Once The Falcon has entered the U.S. then, and stolen the Pluto project files too, it’s revealed that: 1) Charles Benson (one of the American scientists) is also working for the Nazis, 2) The Falcon picked up the bubonic plague in India two weeks ago without knowing it (I’m not kidding), and 3) this gentleman-mercenary plans to use the Pluto project technique to jeopardise another totally secret American project known simply as ‘741’. This project 741 happens to be a nuclear reactor that, when put under strain, is likely to totally level the whole of Washington D.C. As this all unfolds, it’s never really clear whether this is what the Nazi plan has been all along, or if The Falcon is just making it up as he goes.
Due to this, Wonder Woman episode 8 seems a little delirious. The problems stack and stack and stack to previously unreached heights, with Wonder Woman (Lynda Carter) and Steve Trevor dealing with an infamous mercenary, stolen military documents, an outbreak of bubonic plague (I’m not kidding), the usual Nazi agents, a string of man-triggered earthquakes, and, ultimately, an oncoming nuclear meltdown. Any intention of being easy-to-follow is thoroughly abandoned, and a narrative that would ordinarily justify an entire sleepy ‘60s sci-fi show is shoved and squeezed into but fifty minutes of this one instead.

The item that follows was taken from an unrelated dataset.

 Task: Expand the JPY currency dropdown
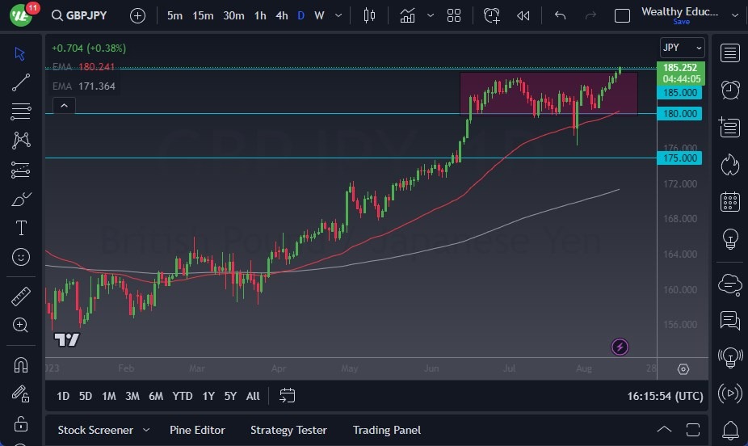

And, if Wonder Woman episode 8 didn’t already sound to you like one of those rattling rollercoasters that’s maybe going too fast, and could probably do with some maintenance, get a load of this bit of trivia: “The Pluto File” was aired on Christmas Day, 1976. Whoever in America was sitting down to watch this after a day of eating and drinking with their loved ones back in ‘76, I really don’t know. Although, perhaps Christmas-time telly wasn’t as big a deal in ‘70s US as I remember it being in noughties England.
To end on a less holiday-related and more serious note, the occasional concerned glance from Diana Prince, and the questions of clarification from Steve Rogers in Wonder Woman episode 8 do possibly allude to what this episode was really trying to get at – that, even in the 1940s, perhaps technology was getting out of hand. Controlling tectonic plates, and generating enough power to evaporate cities? That’s unnatural, greedy, and nothing good can ever come of it. Perhaps story writer Herb Bermann and series director Herb Wallerstein reckoned the telly-watching public of 1976 could do with that reminder, and the creatives of today are still producing media that attempts to grasp the ramifications of such pursuits, like Godzilla Minus One (2023) and Oppenheimer (2023), for example.
Unfortunately, these worried looks and disbelieving questions from Diana and Steve aren’t centred in the episode quite like the escalating story beats and so this could, of course, be a misinterpretation on my part.
Episode 8 of Wonder Woman (1975) is now available to watch on digital and on demand.